WASHINGTON - While Secretary of State Rice fends off questioning in Europe over CIA-run air flights of prisoners in the war on terror, some analysts outside the CIA are asking how the flights were exposed so easily. The CIA's legendary capacity for stealth, celebrated in so many cloak-and-dagger books and films, seems to have been all but absent as hooded prisoners were zipped from one airport to another by agency airplanes, a journalist who helped prepare one of the first detailed reports on the air transfer program said. "I would say they didn't give a damn," Fredrik Laurin, a producer with a Swedish television show, "Kalla Fakta," or "Cold Facts," said when asked what priority the agency gave to keeping the air operation secret. "If I was an American taxpayer, I would be upset," Mr.
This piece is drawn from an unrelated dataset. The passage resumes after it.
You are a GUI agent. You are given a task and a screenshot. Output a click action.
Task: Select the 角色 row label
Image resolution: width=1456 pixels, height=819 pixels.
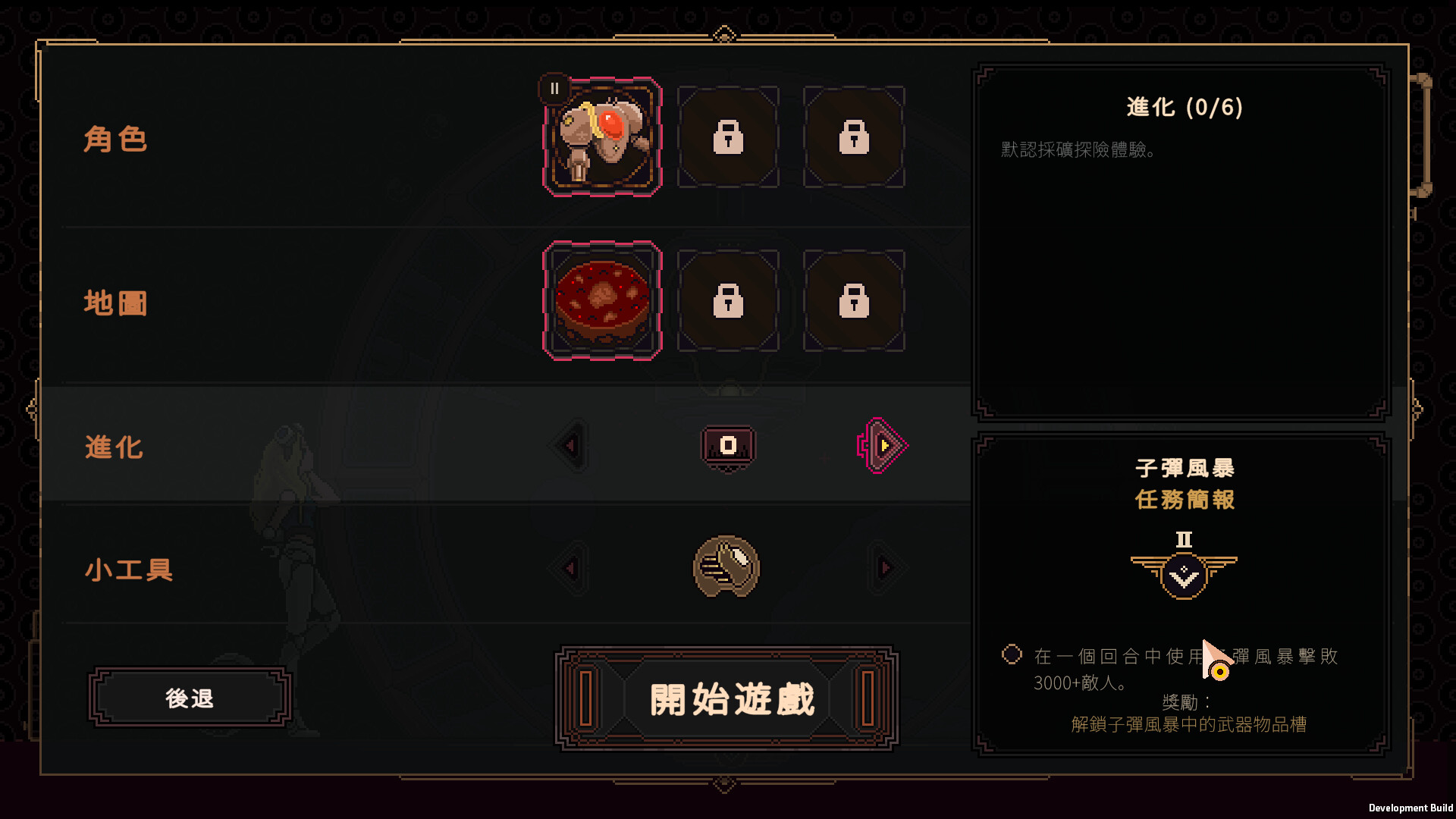point(115,140)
Laurin said in a telephone interview from Sweden yesterday.
I certainly am.
In May 2004, the Swedish show reported on the CIA's involvement with the expulsion of two men from Sweden to Egypt in December 2001. The tail number of an aircraft involved in the transfer led quickly to information about at least six other occasions on which the same small Gulfstream V jet was used to move prisoners from various locations to countries such as Egypt, Jordan, and Syria. "Once we had the identity of the plane, which we were able to find out in many ways - a plane leaves a lot of traces - it was obvious the plane was fishy," Mr. Laurin said.

When a producer working on the broadcast called one of the American firms involved in leasing the plane, the call was returned 15 minutes later by the Swedish intelligence service, which said it was calling at the request of its "U.S. cooperation partners."